Morocco have 2017 and 2019 AFCON ban lifted after successful appeal
Posted: 2 April 2015 Time: 18:57
Morocco’s ban from competing in the next two African Nations Cup tournaments handed to them by CAF was on Thursday overturned by the Court of Arbitration for Sport.
The hefty fine handed to them by the Confederation of African Football, for falling to host the 2015 edition, has also been reduced after a successful appeal with the Swiss-based body.
This means the country will be able to compete in the 2017 qualifiers, which will be drawn in Cairo next week.
Morocco withdrew from hosting the 2015 finals over fears of the spread of the Ebola virus last October, leading to a two tournament ban from CAF plus a fine of $1million (close to R12million).
But CAS said Morocco’s appeal against the sanctions had been upheld, although the fine stood but was being reduced to just $50 000 (close to R600 000).
It did not, however, rule on CAF’s claim for 8 million euros (R104million) in damages to itself and its partners for having to move the 2015 finals at late notice to Equatorial Guinea.
“The question related to the compensation of the possible damage caused by the Royal Moroccan Football Federation to the CAF may still be examined by another jurisdiction,” a statement from CAS said.

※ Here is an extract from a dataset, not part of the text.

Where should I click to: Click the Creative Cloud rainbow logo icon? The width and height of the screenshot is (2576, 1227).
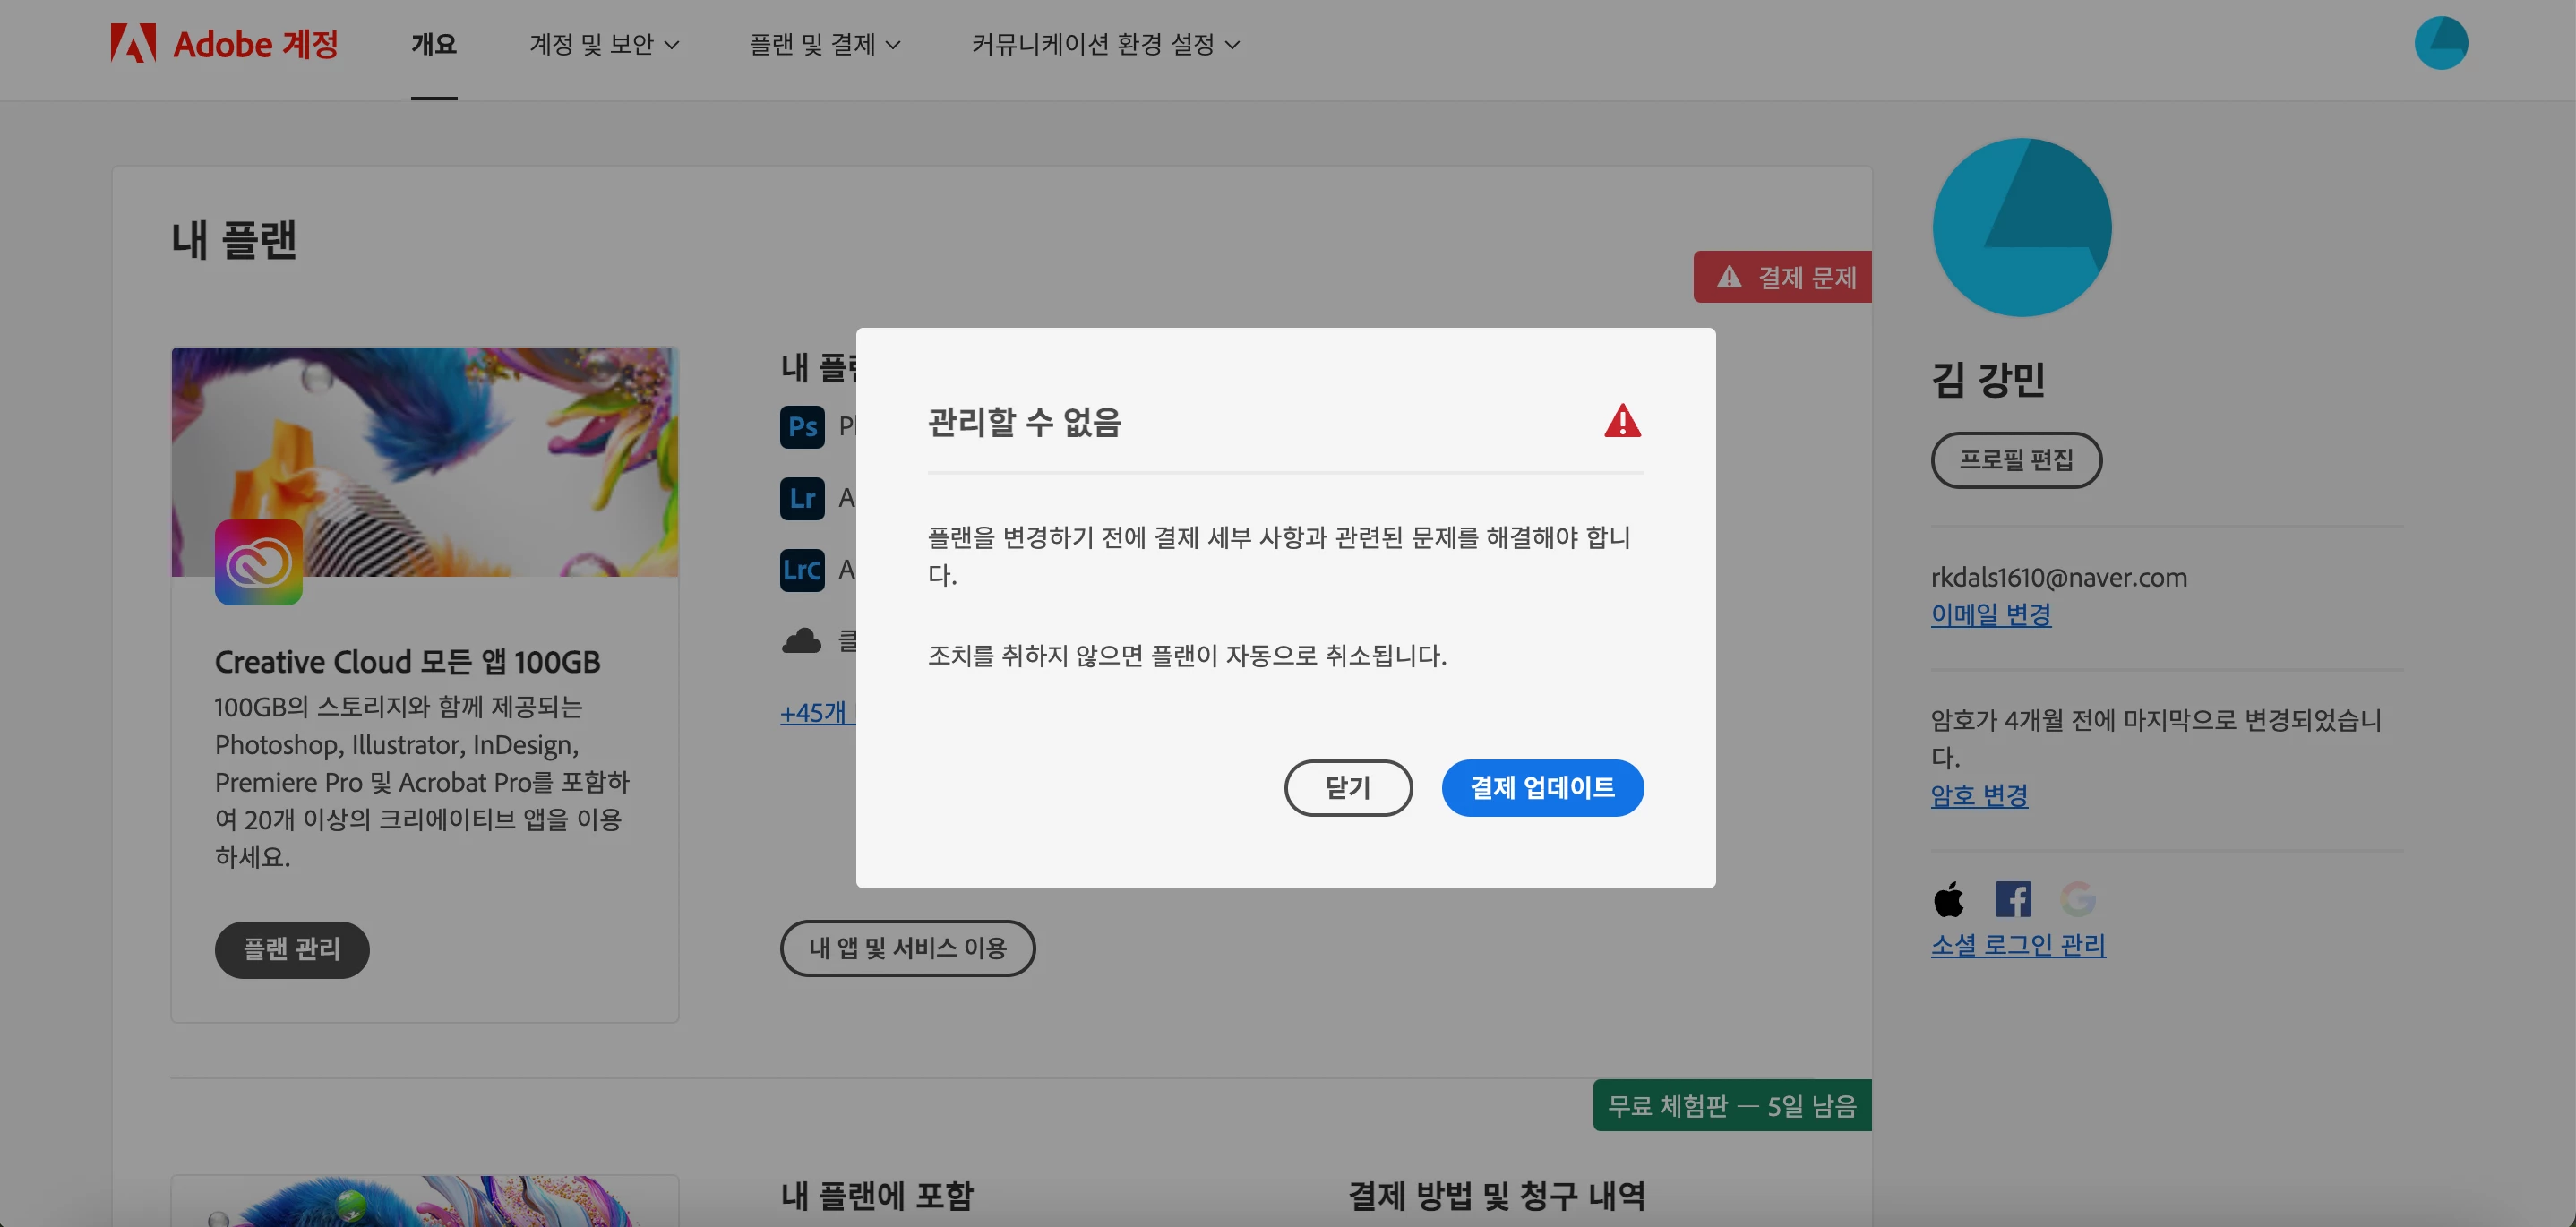[258, 563]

CAF's executive committee in January found the Moroccan federation to be financially liable for the costs after they were officially stripped of hosting rights by CAF in November and the tournament switched to Equatorial Guinea.
Moroccan authorities immediately rejected the punishment, appealing to CAS and accusing CAF of being against the development of the game on the continent by disqualifying them from the 2017 and 2019 editions.
CAS’ decision will come as a blow to the hardline stance CAF president Issa Hayatou took against Morocco’s request to initially postpone the 2015 finals for several months while the fight against the Ebola virus in West Africa was being tackled by health authorities.
Last week Tunisia withdrew its appeal to CAS against a similar sanction from CAF who threatened to ban the country from the 2017 qualifiers unless it apologised after accusing African football’s governing body of bias.
Tunisia made the allegations after a controversial defeat to hosts Equatorial Guinea in the Nations Cup quarter-final in Bata in January.